On the other hand, as I pointed out, proceedings in Parliament are replete with information from a whole variety of sources which are on public record, as the noble Lord, Lord Davies, said. The court would be unduly inhibited if it were to be disabled from obtaining and using this information for the strictly limited purpose of considering whether the legislation was compatible with the convention rights—that being a task which the Human Rights Act itself has given to the judges. The European court in Strasbourg might wish to do that, so our courts should feel able to do so when performing the task entrusted to them by Parliament, observing the boundary set by the case of Wilson.
I agree that questioning the conclusions of a Select Committee—that is, evaluating the quality of its conclusions or suggesting that they were in error—would be wrong. However, that is not what the passages in Wilson were contemplating. I suggest that, carefully read, that decision strikes the balance in the right place. I should add also for the avoidance of any doubt that the fact that the courts do not pay any attention to ministerial statements that the provisions of a Bill that they present to Parliament are compatible with the convention rights does not involve any infringement of parliamentary privilege. These statements in themselves are not questioned by the courts, nor is the extent to which, if at all, they are relied on in either House. They are simply disregarded as irrelevant to the task that the courts have to perform. The fact is that Ministers and the courts are performing entirely different functions, and it would be constitutionally improper for the courts to be told by the Executive what their decision on the compatibility issue should be.
For all those reasons, I welcome the Joint Committee’s conclusion that the problem is not sufficiently acute to require legislation.
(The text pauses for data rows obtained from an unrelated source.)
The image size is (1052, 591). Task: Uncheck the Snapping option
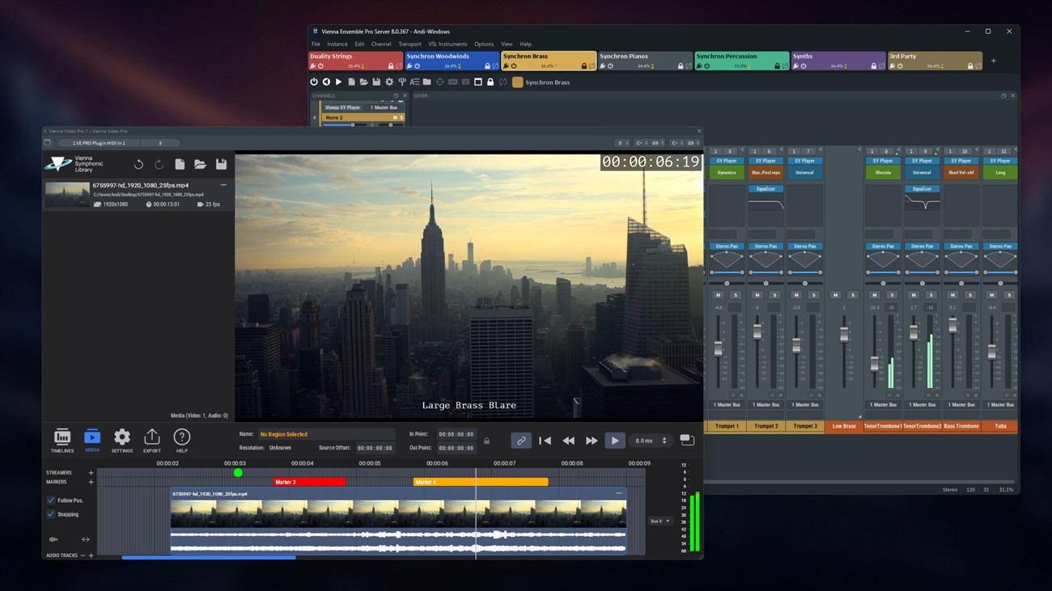point(51,514)
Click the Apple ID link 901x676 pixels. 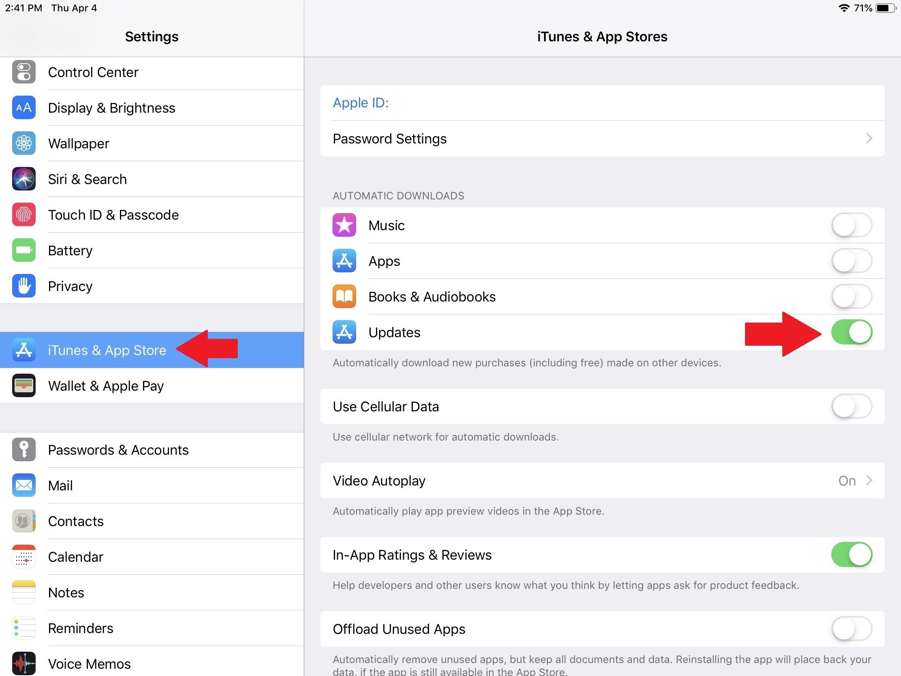pyautogui.click(x=361, y=103)
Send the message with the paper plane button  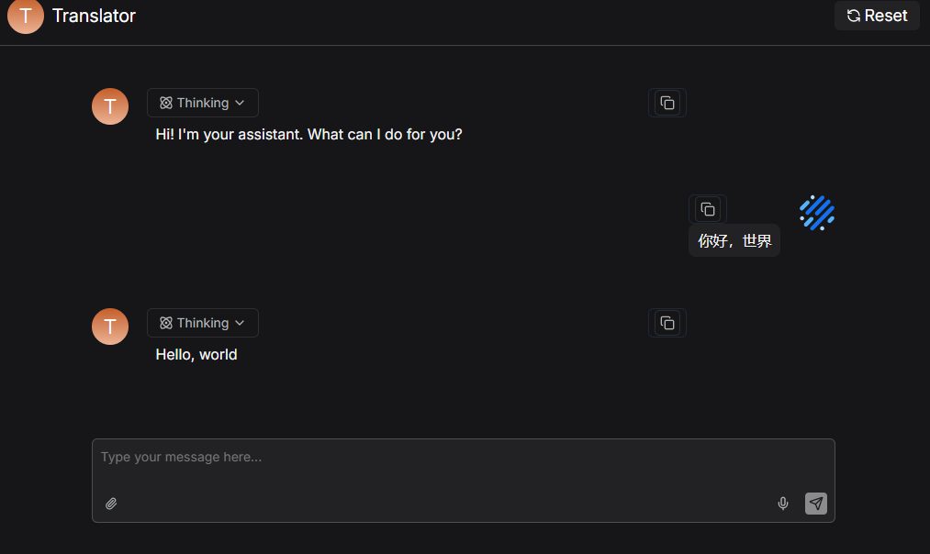816,504
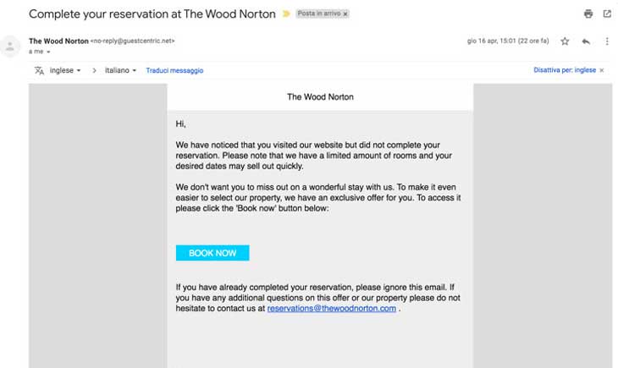The image size is (618, 368).
Task: Reply to the email with the arrow icon
Action: [586, 41]
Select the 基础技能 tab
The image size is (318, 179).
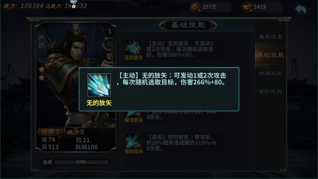[x=271, y=55]
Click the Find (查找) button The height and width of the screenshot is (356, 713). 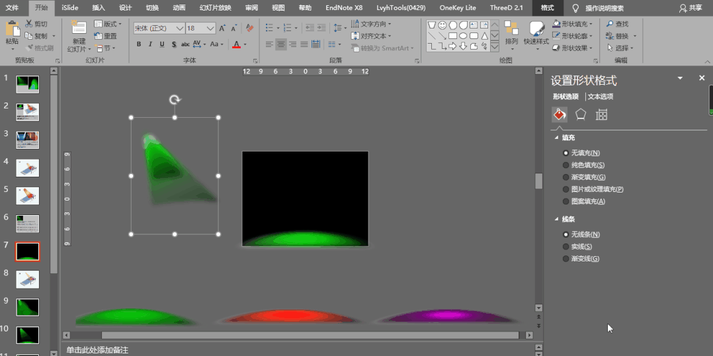click(618, 24)
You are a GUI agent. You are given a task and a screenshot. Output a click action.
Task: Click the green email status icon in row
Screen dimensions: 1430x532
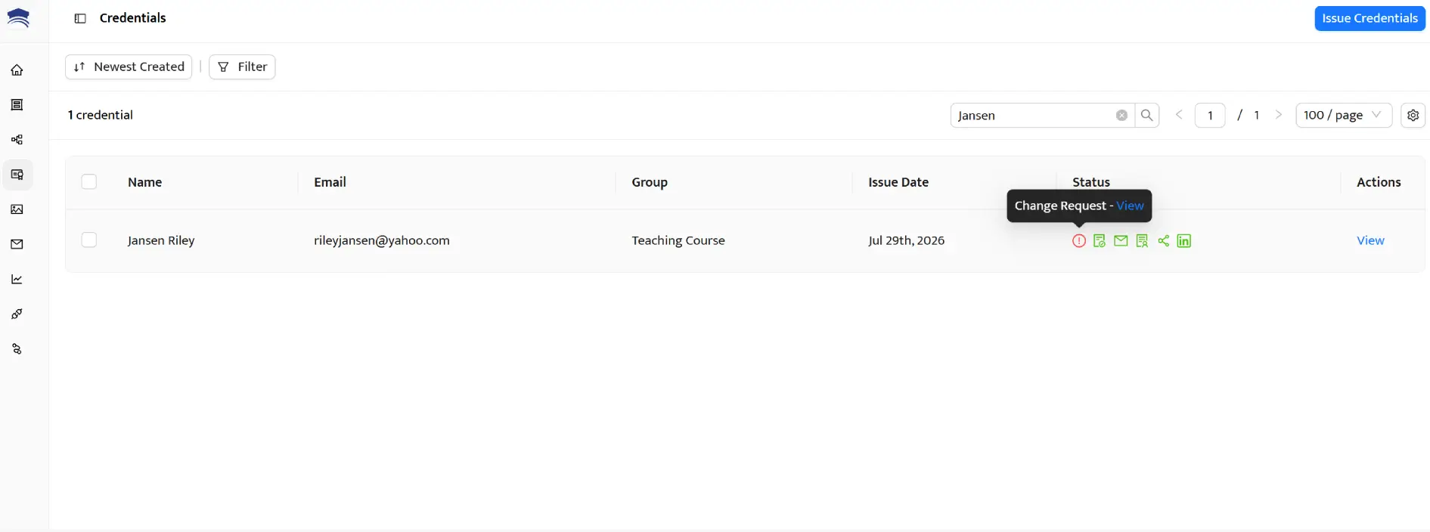pyautogui.click(x=1121, y=241)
Of course, it is right that the freedom of speech in Parliament should be protected from judicial questioning, but I think that the risk of that happening is very slight. I think, too, that I can assure the noble Lord the Leader of the House that the justices in the Supreme Court are as anxious as anyone in Parliament that that should not happen. As for the Motion in the name of the Leader of the House, I endorse entirely what the noble Lord, Lord Brabazon, said about it.